Operasi Bilangan pangkat pecahan sama dengan operasi pangkat bilangan bulat.

$\LARGE\colorbox{yellow}{ CONTOH SOAL}$.

$\begin{array}{ll}\\ 1.&a^{.^{\frac{1}{2}}}\times a^{.^{\frac{1}{3}}}=a^{.^{\frac{1}{2}+\frac{1}{3}}}=a^{.^{\frac{5}{6}}}\\ 2.&a^{.^{\frac{1}{5}}}: a^{.^{\frac{1}{3}}}=a^{.^{\frac{1}{5}-\frac{1}{3}}}=a^{.^{-\frac{2}{15}}}\\ 3.&\left (a^{.^{\frac{2}{5}}} \right )^{\frac{4}{7}}=a^{.^{\frac{8}{35}}}\\ 4.&81^{.^{\frac{1}{2}}}=\left ( 9^{2} \right )^{.^{\frac{1}{2}}}=9^{1}=9\\ 5.&27^{.^{-\frac{2}{3}}}=\left ( 3^{3} \right )^{.^{-\frac{2}{3}}}=\left (3 \right )^{-2}=\displaystyle \frac{1}{3^{2}}=\frac{1}{9} \end{array}$.
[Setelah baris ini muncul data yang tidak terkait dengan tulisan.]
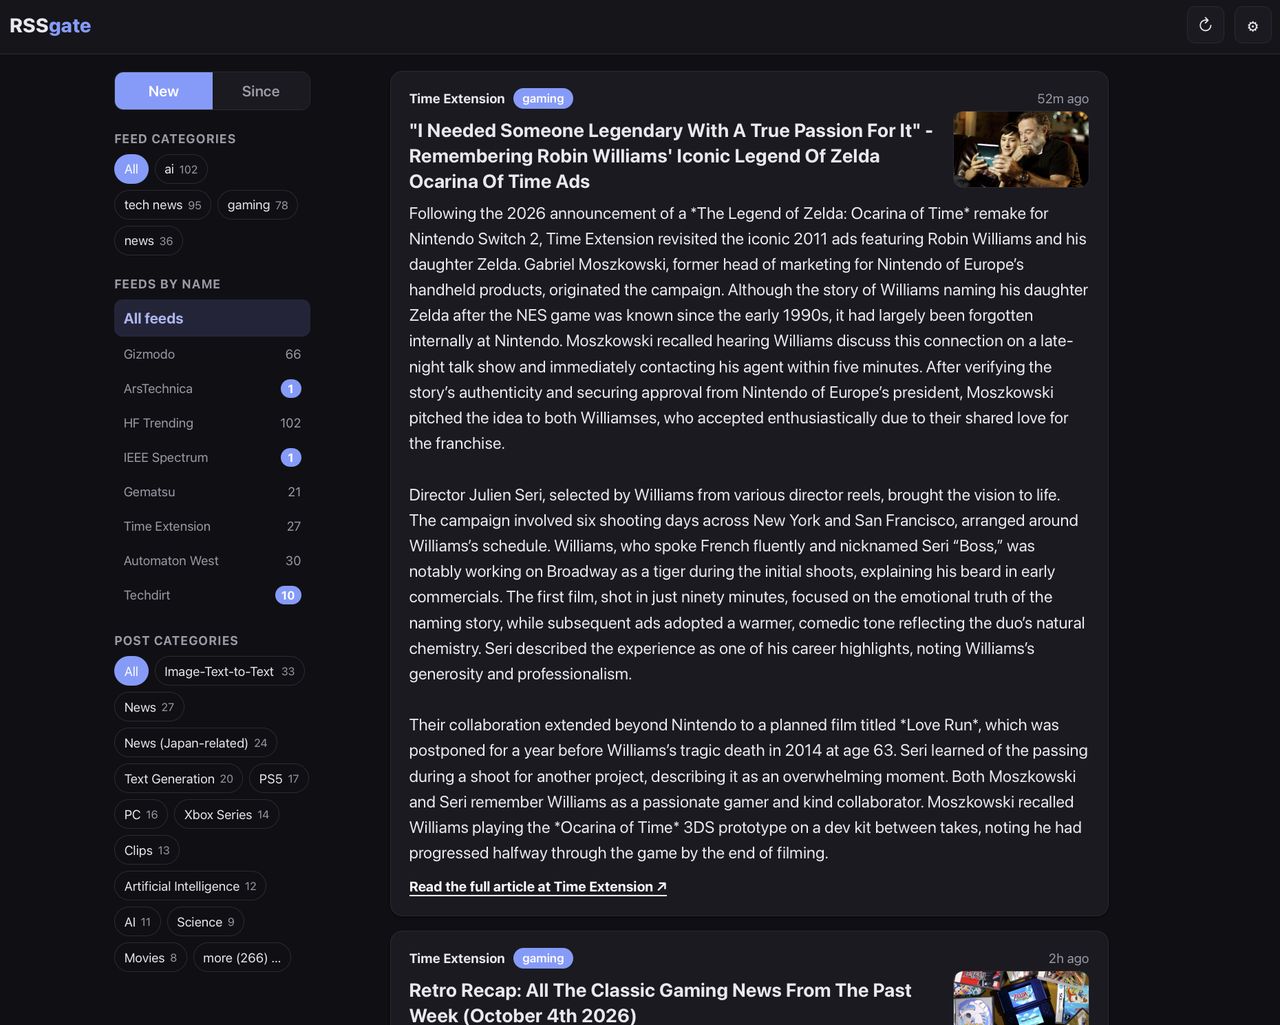Viewport: 1280px width, 1025px height.
Task: Click the RSSgate logo
Action: (x=50, y=25)
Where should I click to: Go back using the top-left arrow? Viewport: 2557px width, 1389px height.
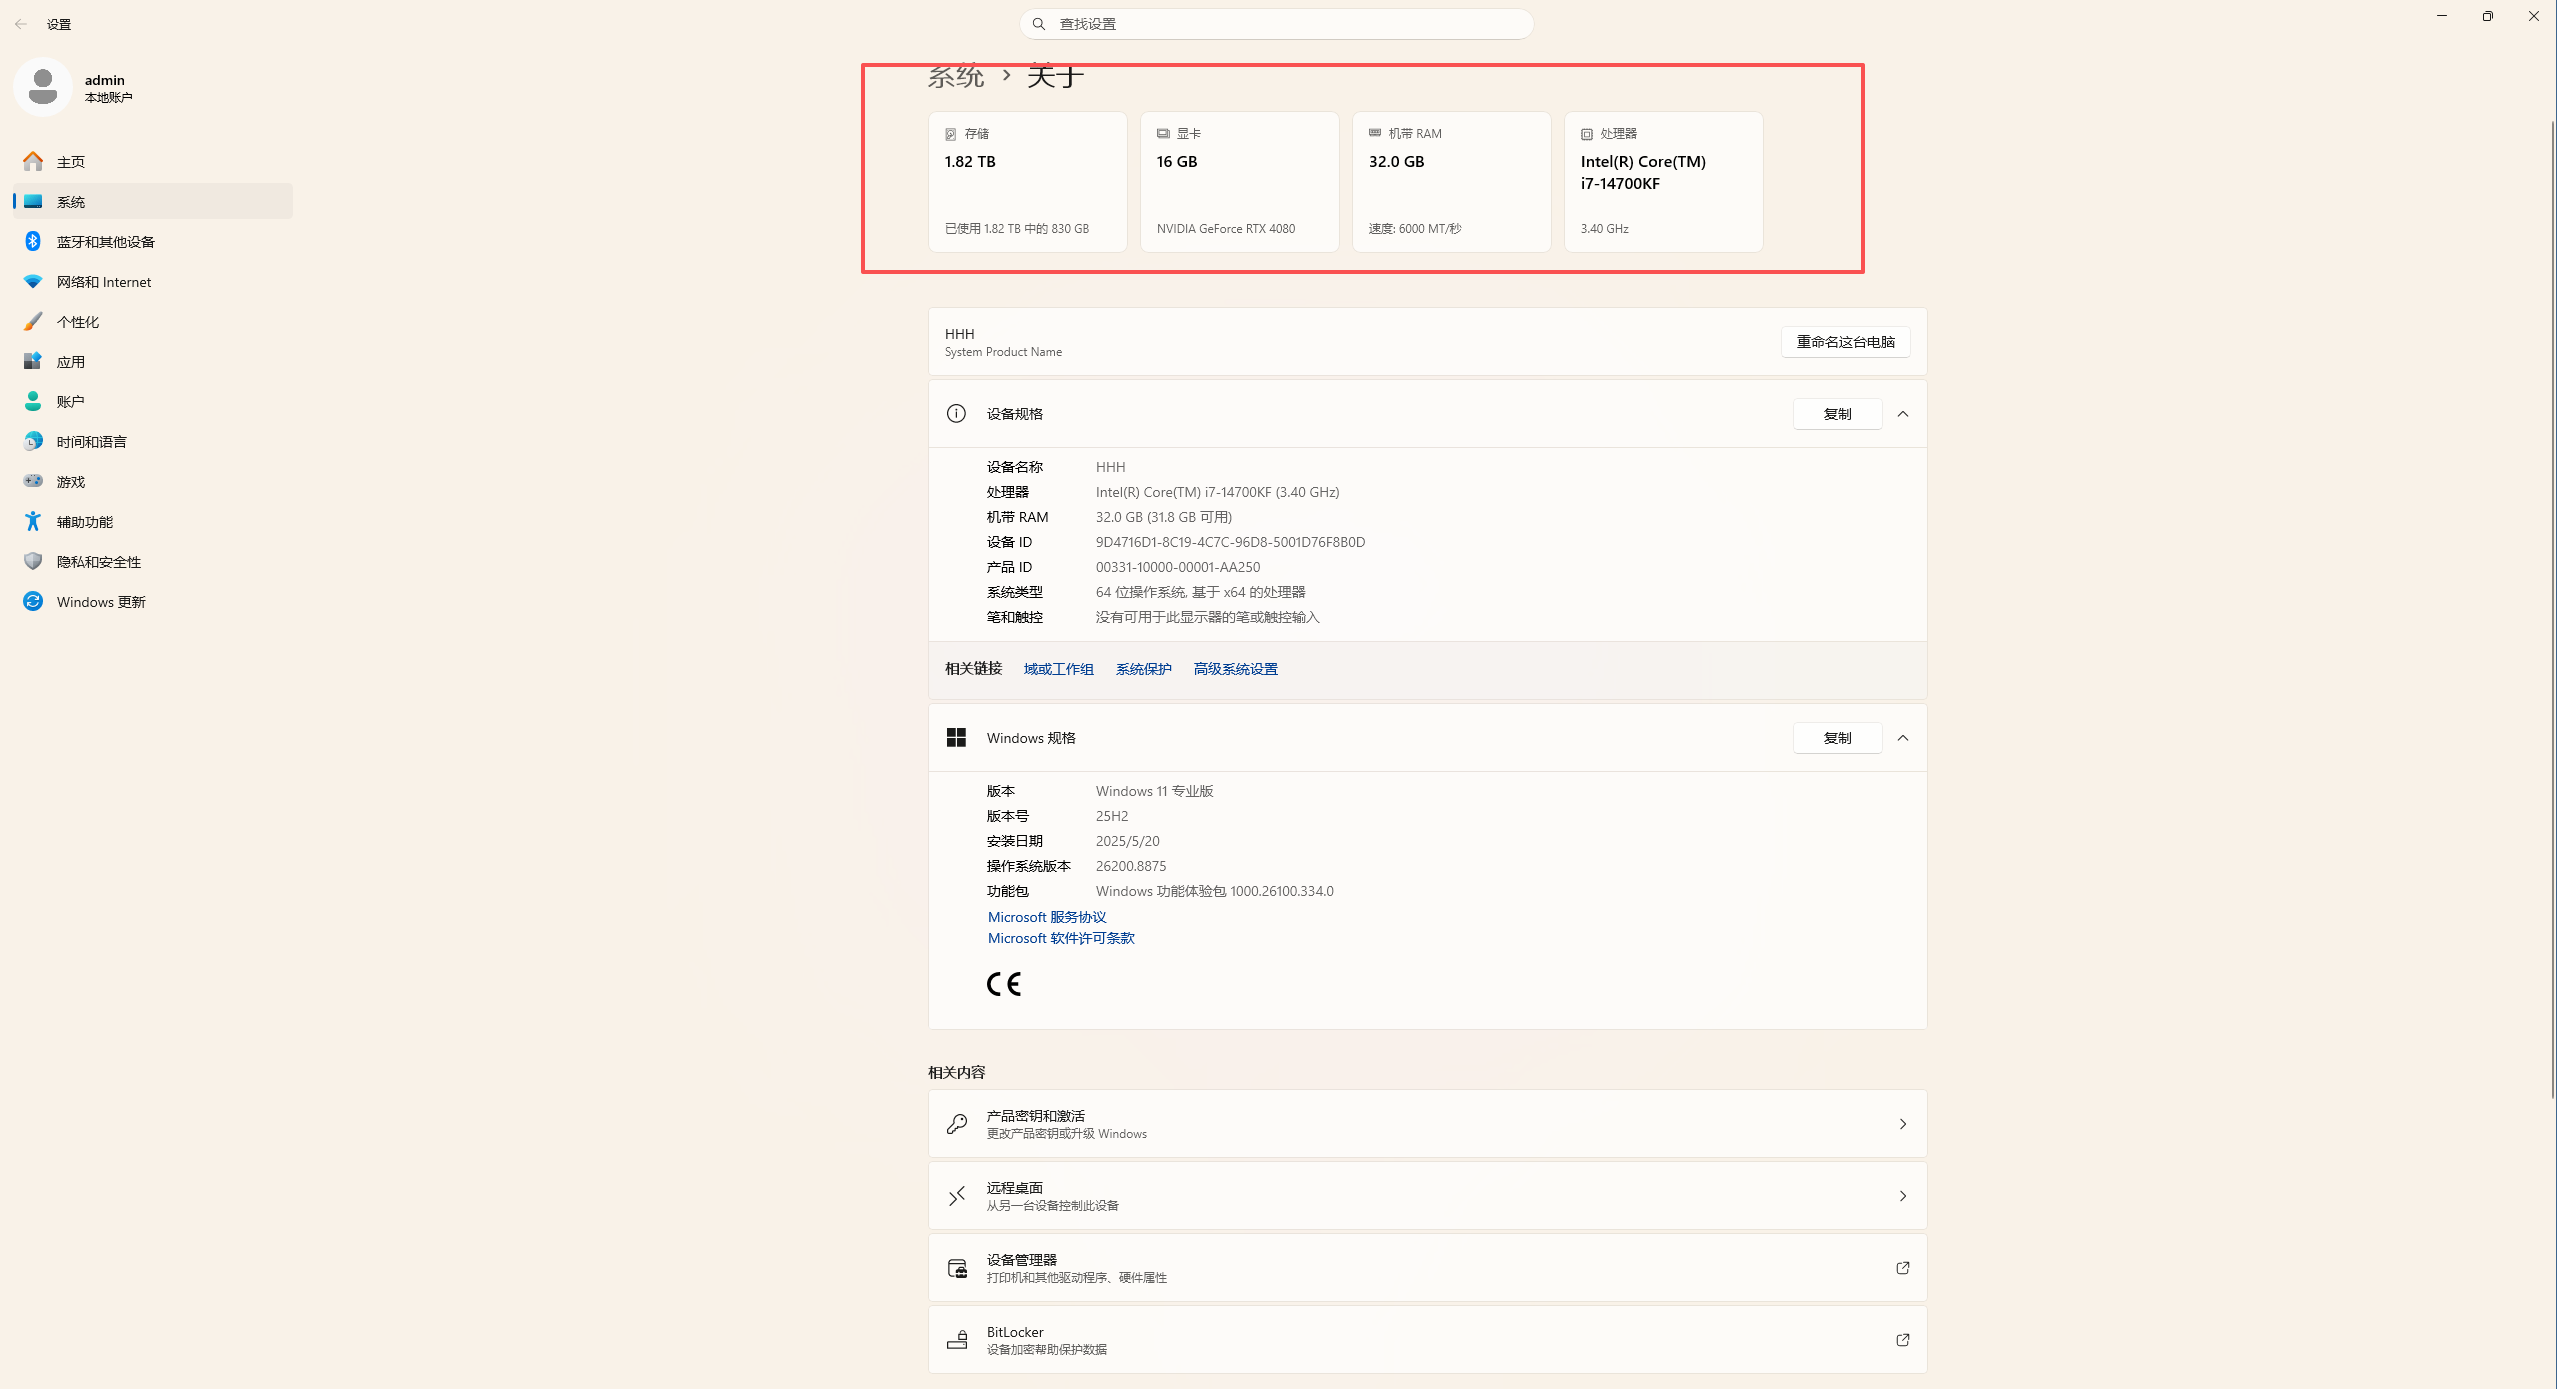[21, 24]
$\begin{array}{ll}\\ 6.&\textrm{Sederhanakanlah bentuk berikut dan}\\ &\textrm{nyatakan hasilnya dalam pangkat positif}\\\\ &\textrm{a}.\quad \left ( 3p^{.^{\frac{5}{3}}}q^{.^{-\frac{3}{4}}} \right )\left ( 2p^{.^{-\frac{2}{3}}}q^{.^{\frac{5}{4}}} \right )\\\\ &\textrm{b}.\quad \displaystyle \frac{\left ( 8p^{.^{\frac{2}{3}}}q^{0}r^{.^{-\frac{1}{2}}} \right )}{\left ( 4p^{.^{-\frac{1}{2}}}q^{.^{-\frac{1}{3}}}r \right )}\\\\ &\color{blue}\textrm{Jawab}:\\ &\begin{aligned}\textrm{a}.\quad&\left ( 3p^{.^{\frac{5}{3}}}q^{.^{-\frac{3}{4}}} \right )\left ( 2p^{.^{-\frac{2}{3}}}q^{.^{\frac{5}{4}}} \right )\\ &=3.2.p^{.^{\frac{5}{3}+\left ( -\frac{2}{3} \right )}}.q^{.^{-\frac{3}{4}+\frac{5}{4}}}\\ &=6.p^{.^{\frac{3}{3}}}q^{.^{\frac{2}{4}}}\\ &=6pq^{.^{\frac{1}{2}}} \end{aligned}\\ &\begin{aligned}\textrm{b}.\quad&\displaystyle \frac{\left ( 8p^{.^{\frac{2}{3}}}q^{0}r^{.^{-\frac{1}{2}}} \right )}{\left ( 4p^{.^{-\frac{1}{2}}}q^{.^{-\frac{1}{3}}}r \right )}\\ &=2.p^{.^{\frac{2}{3}-\left ( -\frac{1}{2} \right )}}q^{.^{0}-\left ( -\frac{1}{3} \right )}r^{.^{-\frac{1}{2}-1}}\\ &=2p^{.^{\frac{2}{3}+\frac{1}{2}}}q^{.^{\frac{1}{3}}}r^{.^{-\frac{3}{2}}}\\ &=2p^{.^{\frac{4+3}{6}}}q^{.^{\frac{1}{3}}}.r^{.^{-\frac{3}{2}}}\\ &=2p^{.^{\frac{7}{6}}}q^{.^{\frac{1}{3}}}.r^{.^{-\frac{3}{2}}}\\ &=\displaystyle \frac{2p^{.^{\frac{7}{6}}}q^{.^{\frac{1}{3}}}}{r^{.^{\frac{3}{2}}}} \end{aligned} \end{array}$.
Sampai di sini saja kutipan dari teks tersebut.